I am writing a query to look for rises in error messages over the past hour. It looks in 15 minute chunks from 0 to 60 minutes ago. Rows where there are 0 error messages are missing from the table, but i need to keep them there so when i run a median over the last 3 time bins, it includes the 0s.
Each API has their own error messages when it fails, and not every failure occurs in every 15 minute block of time for their API.
So far I have this, in run-anywhere spl, but it's not correct
Table is too large to show, but it doesn't carry with it the total traffic values for each 15 minute bin.
I looked at the following solutions, but they are each different enough that their solutions only partially worked as I have 2 group by fields and the APIs and Error Messages are not yet known until the query runs.

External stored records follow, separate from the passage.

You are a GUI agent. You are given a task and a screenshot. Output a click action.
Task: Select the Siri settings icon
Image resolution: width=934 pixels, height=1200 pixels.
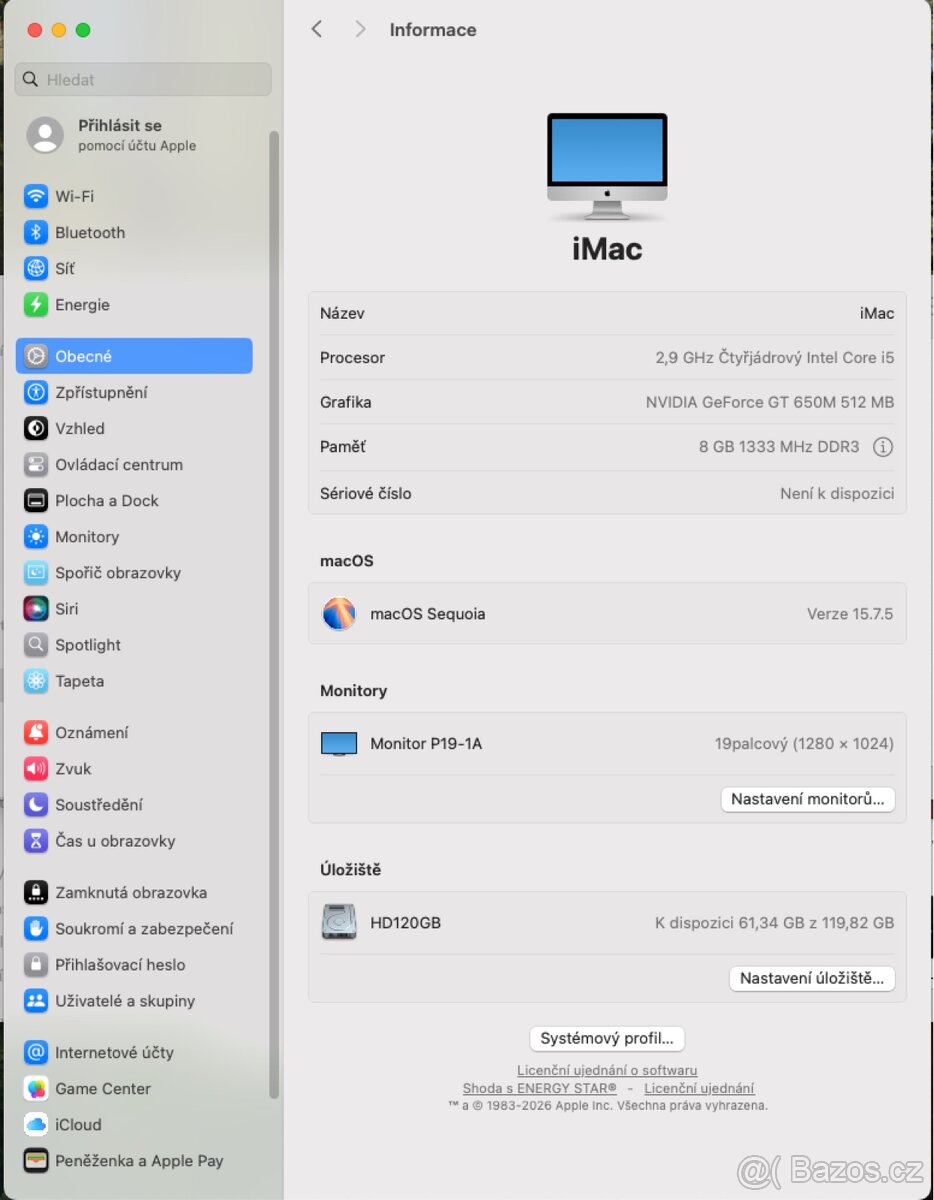pos(37,608)
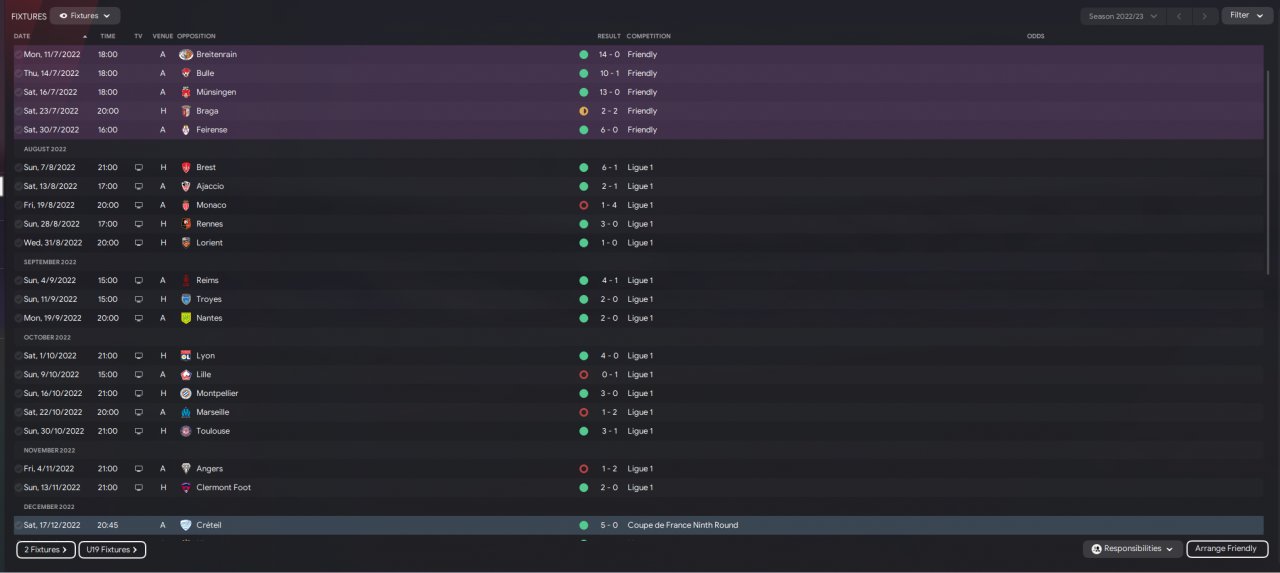Open the Fixtures view dropdown
This screenshot has height=573, width=1280.
click(x=85, y=16)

Hi Rich, thanks for the help. Unfortunately this doesn't preserve the api and errormsg as those fields are now gone.
I did, however, discover a quick solution. i can add an eventstats at the end after the stats command.

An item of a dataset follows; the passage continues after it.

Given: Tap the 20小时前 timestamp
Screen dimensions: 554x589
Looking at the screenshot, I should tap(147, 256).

| eventstats values(Traffic) as Traffic by api, Minute
This doesn't fill in any data where that api + minute combo doesn't yet exist though, so it isn't complete. I think I need to redesign the whole query as this is getting a little complex. All i'm trying to do is track the rates of failures for each type of failure for each api over 15 minute spans of time over the past hour so i can see if they are rising or falling. The math does work though since if there's no data for that row that means there's no errors so the failure rate will be zero regardless of amount of traffic that's missing.
If there's a better way to track rates of failure over the past hour to see if they are rising, i'm all ears, but this may do for the time being.